Pobre España con esta gente
Vi el debate televisivo entre Arias Cañete (PP) y Elena Valenciano (PSOE). Al final salí con una serie de sensaciones que atravesaban mi espacio como balas trazadoras, balas llenas de vergüenza y veneno.
Pienso que Cañete, representante de la derecha, vive dentro de un cortijo y no conoce la calle. Estoy convencido de que ese señor solo habla para los suyos (su familia, sus amigos, la oligarquía española, la financiera y la terrateniente) y para nadie más. Pero es que, además, habla muy mal para los suyos. Leyó pésimo, dijo peor, babeó y estuve conteniendo la respiración porque, por momentos, me dio la impresión de que a punto estuvo de dejar escapar un eructo. Le temblaban las manos, como si el solomillo que quería cortar estuviera duro...
Me imagino a Rajoy maldiciendo a Pedro Arriola, el gran gurú de la imagen del PP, por el pésimo adoctrinamiento que hizo del pupilo Cañete, que no sabía si había cámaras de televisión o fogones, si Valenciano era mujer o la estampa viva de Dante con un pelucón rubio metido en un barril fermentado de Mahou.
La una decía, el otro leía. El uno agitaba datos del pasado, como si todos los pecados del orbe los hubiera cometido un tipo al que llamó Zapatero y ellos, su amigo Rajoy y unos cuantos como él, chorreaban de sudor para taponar los agujeros de la sangría. Ellos, sus amigos y él, tuvieron la sensacional idea de acudir a Merkel y demás señores feudales del dinero para que les ayudaran a tapar los agujeros. Y para ello, España y su gente recibimos “un maravilloso rescate”, que está costando sangre, sudores y lágrimas, toneladas de sufrimiento, pero eso, a su decir, son minucias de desagradecidos.
Valenciano siguió disparando quejas y exponiendo evidencias, Cañete argumentó tenedor en ristre. Al final nadie habló de corrupción, nadie habló de inmigración y casi no hablamos de Europa. ¿Para qué hablar de Europa con la que está cayendo en casa?

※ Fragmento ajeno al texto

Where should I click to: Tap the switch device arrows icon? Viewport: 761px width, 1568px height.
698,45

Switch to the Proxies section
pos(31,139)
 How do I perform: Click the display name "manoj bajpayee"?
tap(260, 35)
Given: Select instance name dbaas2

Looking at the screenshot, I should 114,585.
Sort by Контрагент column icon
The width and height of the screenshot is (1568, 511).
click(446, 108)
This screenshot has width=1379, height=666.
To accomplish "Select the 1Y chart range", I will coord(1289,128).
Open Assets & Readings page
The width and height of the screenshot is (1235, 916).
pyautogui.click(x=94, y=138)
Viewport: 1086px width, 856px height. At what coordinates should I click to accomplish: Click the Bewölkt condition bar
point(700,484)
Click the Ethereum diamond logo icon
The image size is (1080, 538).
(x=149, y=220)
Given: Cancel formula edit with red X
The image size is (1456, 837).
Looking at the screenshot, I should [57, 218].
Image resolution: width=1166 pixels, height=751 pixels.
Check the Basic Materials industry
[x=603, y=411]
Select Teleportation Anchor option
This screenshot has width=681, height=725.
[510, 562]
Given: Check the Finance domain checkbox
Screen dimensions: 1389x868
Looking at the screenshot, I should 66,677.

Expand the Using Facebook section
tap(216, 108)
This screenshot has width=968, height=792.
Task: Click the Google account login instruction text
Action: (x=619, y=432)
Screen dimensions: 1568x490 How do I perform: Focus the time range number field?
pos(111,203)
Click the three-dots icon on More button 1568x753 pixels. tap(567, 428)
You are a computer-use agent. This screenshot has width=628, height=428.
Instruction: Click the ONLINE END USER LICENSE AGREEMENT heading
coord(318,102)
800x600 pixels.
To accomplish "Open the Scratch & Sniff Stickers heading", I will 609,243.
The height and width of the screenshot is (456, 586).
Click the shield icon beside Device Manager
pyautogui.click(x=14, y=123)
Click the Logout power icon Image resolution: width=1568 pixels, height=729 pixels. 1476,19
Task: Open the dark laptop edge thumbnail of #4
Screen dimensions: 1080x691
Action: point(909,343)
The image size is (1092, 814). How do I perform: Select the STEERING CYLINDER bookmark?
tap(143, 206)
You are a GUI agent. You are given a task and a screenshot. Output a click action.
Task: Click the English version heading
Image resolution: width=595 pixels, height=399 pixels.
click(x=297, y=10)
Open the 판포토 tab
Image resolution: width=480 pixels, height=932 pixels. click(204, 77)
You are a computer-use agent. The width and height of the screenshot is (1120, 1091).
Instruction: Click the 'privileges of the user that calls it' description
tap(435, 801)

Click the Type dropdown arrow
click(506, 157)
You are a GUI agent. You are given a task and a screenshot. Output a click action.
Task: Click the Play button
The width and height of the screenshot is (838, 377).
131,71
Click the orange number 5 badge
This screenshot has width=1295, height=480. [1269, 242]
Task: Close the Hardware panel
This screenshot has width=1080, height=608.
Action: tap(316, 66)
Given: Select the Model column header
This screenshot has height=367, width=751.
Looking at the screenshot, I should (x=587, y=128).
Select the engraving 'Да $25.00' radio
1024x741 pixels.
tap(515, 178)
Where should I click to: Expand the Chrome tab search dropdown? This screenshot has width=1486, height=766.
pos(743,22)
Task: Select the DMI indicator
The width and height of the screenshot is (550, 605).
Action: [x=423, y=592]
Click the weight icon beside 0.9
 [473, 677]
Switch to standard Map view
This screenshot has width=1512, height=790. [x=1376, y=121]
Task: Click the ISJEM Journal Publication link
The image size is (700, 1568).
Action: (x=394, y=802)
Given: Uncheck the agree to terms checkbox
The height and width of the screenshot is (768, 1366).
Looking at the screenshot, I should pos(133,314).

Metido en su papel de tonto que acaba de perdonar la vida a una mosca, Cañete se retiró a sus aposentos. Al día siguiente, sus amigos seguían en sus rincones sin atreverse a sacar la cabeza. Un ayudante no le palmeó esta vez la espalda. El ex ministro de Agricultura se percató. Y metió el brazo hasta el codo en la fuente de tomate frito: “Si haces un abuso de superioridad intelectual, parece que eres un machista y estás acorralando a una mujer indefensa”. Pobre España con esta gente.